Surus at Soundpony | photo by Mitch Gilliam

Austin’s Slumbering Sun followed Surus. The group’s lineup consists of members from Temptress, Monte Luna, and Destroyer of Light, all of which have played Tulsa multiple times thanks to their Dust Lord connection. Where Surus conjured creeping despair, Slumbering Sun served the inverse: This music is gorgeous.
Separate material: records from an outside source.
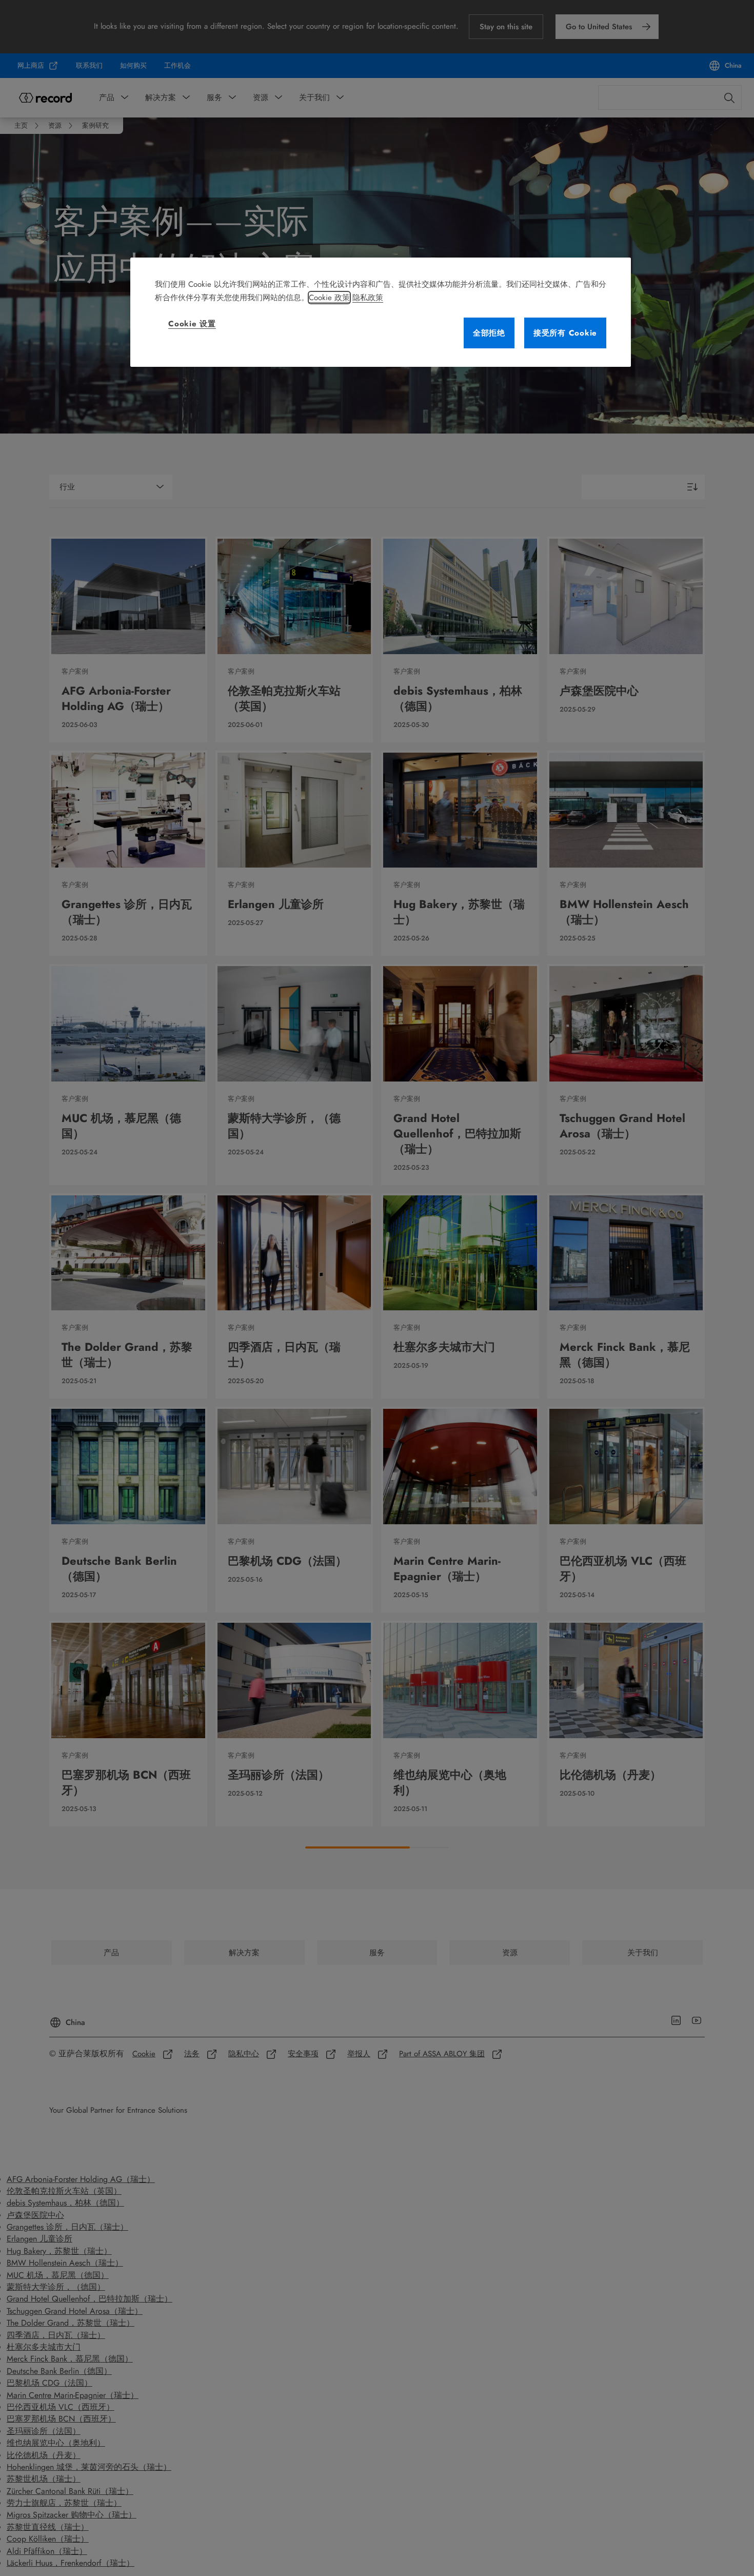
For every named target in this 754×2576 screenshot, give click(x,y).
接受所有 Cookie (565, 333)
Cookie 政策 (329, 297)
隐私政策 (367, 297)
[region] (380, 312)
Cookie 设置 (192, 323)
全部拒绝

Vocalist James Clarke possesses a haunting croon reminiscent of Ozzy and Peter Steele of Type-O-Negative. The labyrinthian architecture of their song structures slowly revealed increasing ingenuity, but remained a solid foundation for heads to bang upon. Hearing the  morose yet lush melodics was like stepping right into the oils of “Et in Arcadia Ego.” Their lone cover song—a funeral dirge mashup of Neil Young’s “My My Hey Hey” and Black Sabbath’s “Into The Void”—was a fractal of their overall aesthetic.

The rising local titans of Native vengeance closed out the packed-for-a-Wednesday show. As the Soundpony rotisserie spun hot dogs, Medicine Horse turned earth with riffs. 

While classic doom metal is an offshoot of Black Sabbath’s stained glass and gargoyle riffage, sludge takes on the dopesick and crumbling infrastructure of malignant modernity. In Medicine Horse’s recent single “Turning Tide” (which debuted on Decibel’s website), all the elements of their sound are on equal display. 

Nico Williams—frontwoman and member of the Cherokee Nation, as well as the force behind Burning Cedar Sovereign Wellness—initially employed melancholic clean vocals as she detailed the prelude to colonization: “The beast arrives / On golden shores / Belly full of souls in chains / With chains to spare.” In an instant the tempo shifted and the brutality got turned up as a drain-circling riff twisted the song into pure revenge and blood lust: “Voices rising / Walls fall down / You forget you are on / SACRED GROUND.” 

Williams’ venomous proclamation reverberated over the band’s rhythmic assault. This is crucial music in a time of reckoning, plunging with the energy of plates shifting in our fracking-ravaged, once-sacred land.